Aim of the task => Beginning with the first line, please repeat the entries exactly and end on the line that contains "Billing and payment (Business) (404, 288)".

[Stored items]
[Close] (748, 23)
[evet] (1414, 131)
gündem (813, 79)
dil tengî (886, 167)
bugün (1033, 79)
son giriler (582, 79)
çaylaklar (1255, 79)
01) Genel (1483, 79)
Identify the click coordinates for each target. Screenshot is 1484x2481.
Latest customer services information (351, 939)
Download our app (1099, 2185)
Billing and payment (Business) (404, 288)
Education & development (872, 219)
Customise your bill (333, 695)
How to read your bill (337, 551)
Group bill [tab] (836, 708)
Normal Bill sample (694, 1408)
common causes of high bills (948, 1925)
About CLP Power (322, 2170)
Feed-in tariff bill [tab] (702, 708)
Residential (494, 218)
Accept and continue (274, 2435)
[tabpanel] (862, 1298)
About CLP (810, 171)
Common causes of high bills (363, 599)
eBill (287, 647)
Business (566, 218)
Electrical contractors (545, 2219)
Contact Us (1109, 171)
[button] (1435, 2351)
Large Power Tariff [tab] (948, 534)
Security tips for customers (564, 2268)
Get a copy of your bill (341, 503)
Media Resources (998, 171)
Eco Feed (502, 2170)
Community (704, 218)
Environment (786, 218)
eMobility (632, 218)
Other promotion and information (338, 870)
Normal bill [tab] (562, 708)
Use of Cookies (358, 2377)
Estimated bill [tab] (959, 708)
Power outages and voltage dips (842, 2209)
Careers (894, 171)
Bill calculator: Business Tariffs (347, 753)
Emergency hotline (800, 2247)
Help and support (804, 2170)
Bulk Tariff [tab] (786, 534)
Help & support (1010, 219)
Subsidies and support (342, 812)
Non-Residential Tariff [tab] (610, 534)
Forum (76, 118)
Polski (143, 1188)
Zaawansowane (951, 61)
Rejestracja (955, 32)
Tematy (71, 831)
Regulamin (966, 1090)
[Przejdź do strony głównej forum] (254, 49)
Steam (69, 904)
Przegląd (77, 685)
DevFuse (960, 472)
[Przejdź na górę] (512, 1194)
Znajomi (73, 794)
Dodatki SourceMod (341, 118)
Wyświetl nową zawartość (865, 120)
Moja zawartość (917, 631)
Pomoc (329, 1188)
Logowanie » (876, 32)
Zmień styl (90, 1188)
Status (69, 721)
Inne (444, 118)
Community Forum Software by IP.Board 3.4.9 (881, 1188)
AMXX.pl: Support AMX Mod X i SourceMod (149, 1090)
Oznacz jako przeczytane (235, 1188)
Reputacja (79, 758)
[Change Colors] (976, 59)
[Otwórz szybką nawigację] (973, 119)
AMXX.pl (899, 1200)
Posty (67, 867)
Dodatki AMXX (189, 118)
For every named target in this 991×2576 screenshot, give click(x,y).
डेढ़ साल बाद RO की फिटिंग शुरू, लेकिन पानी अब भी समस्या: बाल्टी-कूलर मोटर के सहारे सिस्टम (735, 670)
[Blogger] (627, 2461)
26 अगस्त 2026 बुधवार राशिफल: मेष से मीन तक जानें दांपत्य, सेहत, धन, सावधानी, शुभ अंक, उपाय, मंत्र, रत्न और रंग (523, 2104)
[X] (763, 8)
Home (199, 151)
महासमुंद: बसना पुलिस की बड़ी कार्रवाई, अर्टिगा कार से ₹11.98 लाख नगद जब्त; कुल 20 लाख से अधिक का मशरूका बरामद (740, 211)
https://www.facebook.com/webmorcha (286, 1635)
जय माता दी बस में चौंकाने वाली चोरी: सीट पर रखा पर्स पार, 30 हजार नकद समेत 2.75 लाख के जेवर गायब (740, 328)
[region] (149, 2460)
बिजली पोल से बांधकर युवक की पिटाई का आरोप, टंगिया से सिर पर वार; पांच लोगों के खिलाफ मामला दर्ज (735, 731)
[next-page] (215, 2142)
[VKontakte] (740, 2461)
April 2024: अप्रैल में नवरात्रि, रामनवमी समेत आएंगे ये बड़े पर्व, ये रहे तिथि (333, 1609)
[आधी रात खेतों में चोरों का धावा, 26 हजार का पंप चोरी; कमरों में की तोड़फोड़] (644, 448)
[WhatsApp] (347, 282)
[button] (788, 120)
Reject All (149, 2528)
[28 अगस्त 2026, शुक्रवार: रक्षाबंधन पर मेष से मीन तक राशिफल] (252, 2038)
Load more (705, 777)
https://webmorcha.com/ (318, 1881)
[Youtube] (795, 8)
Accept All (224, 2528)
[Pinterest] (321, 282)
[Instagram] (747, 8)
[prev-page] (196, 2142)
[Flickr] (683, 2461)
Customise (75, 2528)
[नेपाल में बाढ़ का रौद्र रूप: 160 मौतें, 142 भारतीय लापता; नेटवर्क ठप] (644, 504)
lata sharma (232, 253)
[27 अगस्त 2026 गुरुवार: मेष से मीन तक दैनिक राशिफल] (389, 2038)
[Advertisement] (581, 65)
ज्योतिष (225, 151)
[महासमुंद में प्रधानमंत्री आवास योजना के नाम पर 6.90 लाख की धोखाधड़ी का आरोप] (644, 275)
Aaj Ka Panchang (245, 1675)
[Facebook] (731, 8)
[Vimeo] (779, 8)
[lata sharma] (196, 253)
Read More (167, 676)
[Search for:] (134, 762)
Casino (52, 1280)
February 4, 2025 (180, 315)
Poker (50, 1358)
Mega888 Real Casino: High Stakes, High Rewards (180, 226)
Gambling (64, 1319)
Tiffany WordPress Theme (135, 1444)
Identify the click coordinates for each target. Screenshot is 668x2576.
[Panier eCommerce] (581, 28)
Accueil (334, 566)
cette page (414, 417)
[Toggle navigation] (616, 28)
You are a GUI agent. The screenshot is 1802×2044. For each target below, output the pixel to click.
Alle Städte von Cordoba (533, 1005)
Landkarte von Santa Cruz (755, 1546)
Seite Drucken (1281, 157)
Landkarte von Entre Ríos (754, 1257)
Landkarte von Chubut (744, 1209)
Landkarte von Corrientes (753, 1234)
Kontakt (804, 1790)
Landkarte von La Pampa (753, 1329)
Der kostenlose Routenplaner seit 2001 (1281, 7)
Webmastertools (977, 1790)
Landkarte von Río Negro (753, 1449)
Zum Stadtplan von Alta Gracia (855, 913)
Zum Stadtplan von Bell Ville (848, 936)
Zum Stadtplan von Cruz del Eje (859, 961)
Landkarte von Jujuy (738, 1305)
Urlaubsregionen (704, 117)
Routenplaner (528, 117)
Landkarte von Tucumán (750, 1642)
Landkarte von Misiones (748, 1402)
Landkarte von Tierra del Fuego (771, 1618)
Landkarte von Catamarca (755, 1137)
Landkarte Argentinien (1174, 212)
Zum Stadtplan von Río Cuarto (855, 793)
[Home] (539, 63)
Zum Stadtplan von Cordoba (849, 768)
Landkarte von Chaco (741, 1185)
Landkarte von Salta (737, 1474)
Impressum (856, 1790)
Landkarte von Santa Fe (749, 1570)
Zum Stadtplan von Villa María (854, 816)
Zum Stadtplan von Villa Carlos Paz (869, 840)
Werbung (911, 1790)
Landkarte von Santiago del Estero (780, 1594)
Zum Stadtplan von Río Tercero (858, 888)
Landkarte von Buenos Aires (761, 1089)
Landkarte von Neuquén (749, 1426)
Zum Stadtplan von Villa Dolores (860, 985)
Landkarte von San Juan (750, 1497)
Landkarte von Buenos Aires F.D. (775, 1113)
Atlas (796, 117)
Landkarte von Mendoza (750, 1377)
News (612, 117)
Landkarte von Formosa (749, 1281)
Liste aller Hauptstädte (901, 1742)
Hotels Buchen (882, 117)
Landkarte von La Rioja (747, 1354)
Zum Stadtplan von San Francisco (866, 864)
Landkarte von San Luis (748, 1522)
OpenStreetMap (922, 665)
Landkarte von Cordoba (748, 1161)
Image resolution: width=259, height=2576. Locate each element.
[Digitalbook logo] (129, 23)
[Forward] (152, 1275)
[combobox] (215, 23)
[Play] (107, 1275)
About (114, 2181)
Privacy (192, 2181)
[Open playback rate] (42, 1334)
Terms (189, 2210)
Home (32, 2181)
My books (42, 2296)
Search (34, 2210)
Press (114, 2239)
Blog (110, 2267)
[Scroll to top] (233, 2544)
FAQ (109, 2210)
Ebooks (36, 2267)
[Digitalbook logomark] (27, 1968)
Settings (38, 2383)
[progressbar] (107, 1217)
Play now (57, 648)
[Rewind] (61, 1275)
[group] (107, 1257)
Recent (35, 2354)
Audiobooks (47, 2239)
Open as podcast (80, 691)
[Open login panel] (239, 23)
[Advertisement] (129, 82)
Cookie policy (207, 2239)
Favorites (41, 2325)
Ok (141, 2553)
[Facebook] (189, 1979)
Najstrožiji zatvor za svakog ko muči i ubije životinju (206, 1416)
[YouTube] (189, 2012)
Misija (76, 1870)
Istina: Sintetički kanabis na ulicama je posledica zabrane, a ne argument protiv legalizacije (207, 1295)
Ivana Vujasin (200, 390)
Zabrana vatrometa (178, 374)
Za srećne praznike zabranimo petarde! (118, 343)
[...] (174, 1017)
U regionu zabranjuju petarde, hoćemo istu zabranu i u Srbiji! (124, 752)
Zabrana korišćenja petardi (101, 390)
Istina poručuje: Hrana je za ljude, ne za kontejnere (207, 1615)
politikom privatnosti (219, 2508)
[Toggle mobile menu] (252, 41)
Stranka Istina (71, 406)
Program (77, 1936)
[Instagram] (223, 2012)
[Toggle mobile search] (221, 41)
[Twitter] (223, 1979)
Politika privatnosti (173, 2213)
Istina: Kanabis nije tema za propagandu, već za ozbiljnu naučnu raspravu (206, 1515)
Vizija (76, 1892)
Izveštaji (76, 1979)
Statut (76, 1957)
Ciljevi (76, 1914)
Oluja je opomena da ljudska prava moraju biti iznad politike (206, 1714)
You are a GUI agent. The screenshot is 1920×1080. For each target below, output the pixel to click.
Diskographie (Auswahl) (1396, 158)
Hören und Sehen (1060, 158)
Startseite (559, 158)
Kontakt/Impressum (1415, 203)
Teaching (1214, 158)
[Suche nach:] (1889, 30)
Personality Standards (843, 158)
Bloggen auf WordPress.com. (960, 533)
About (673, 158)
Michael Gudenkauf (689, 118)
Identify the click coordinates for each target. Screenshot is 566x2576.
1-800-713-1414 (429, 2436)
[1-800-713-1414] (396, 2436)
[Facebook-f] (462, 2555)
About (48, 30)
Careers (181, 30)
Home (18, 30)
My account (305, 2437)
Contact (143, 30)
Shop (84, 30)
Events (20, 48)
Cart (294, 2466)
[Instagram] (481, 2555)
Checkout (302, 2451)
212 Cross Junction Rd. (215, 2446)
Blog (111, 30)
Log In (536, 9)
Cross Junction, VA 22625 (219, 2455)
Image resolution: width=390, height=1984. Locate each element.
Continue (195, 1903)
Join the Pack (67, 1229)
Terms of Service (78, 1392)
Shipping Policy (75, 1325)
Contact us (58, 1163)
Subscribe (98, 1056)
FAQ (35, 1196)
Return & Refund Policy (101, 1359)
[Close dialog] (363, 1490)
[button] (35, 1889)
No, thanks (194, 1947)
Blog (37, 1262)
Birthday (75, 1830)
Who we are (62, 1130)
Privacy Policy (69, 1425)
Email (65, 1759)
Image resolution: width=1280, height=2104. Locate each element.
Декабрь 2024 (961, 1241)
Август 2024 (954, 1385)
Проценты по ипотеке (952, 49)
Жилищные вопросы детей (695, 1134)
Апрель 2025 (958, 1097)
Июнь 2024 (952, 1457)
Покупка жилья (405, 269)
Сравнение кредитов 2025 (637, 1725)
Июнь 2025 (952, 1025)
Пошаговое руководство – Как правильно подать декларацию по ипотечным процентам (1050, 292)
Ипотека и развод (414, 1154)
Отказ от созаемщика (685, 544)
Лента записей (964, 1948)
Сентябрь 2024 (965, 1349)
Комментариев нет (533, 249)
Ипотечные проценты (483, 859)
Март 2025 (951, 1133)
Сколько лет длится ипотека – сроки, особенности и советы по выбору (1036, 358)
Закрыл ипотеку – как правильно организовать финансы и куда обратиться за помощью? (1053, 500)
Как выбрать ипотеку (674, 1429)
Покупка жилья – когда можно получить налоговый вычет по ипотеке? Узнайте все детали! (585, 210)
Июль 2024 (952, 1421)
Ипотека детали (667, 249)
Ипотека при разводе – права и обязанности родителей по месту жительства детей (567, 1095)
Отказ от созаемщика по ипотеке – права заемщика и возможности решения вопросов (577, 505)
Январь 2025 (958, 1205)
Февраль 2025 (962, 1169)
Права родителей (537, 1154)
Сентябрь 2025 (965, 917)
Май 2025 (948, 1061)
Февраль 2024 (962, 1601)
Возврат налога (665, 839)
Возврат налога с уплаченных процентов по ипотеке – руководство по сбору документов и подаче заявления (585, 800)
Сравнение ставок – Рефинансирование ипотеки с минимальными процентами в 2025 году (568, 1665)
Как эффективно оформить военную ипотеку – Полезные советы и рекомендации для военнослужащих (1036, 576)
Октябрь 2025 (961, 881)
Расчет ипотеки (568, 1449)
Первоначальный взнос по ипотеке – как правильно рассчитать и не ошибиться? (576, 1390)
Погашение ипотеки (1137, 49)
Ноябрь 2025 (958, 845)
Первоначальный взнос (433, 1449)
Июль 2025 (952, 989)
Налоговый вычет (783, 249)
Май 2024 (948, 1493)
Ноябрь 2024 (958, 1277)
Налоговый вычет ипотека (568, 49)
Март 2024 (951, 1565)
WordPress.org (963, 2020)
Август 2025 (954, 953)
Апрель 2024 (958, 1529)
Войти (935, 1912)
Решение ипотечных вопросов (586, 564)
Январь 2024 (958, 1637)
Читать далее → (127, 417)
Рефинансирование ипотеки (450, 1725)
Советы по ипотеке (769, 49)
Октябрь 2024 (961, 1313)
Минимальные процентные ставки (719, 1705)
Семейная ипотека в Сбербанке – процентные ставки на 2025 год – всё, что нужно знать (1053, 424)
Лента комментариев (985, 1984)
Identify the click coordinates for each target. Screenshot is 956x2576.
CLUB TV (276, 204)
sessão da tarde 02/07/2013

Answer below =>
[Close] (748, 23)
[evet] (1414, 131)
gündem (813, 79)
dil tengî (886, 167)
bugün (1033, 79)
son giriler (582, 79)
çaylaklar (1255, 79)
01) Genel (1483, 79)
Identify the click coordinates for each target. Screenshot is 1484x2481.
Latest customer services information (351, 939)
Download our app (1099, 2185)
Billing and payment (Business) (404, 288)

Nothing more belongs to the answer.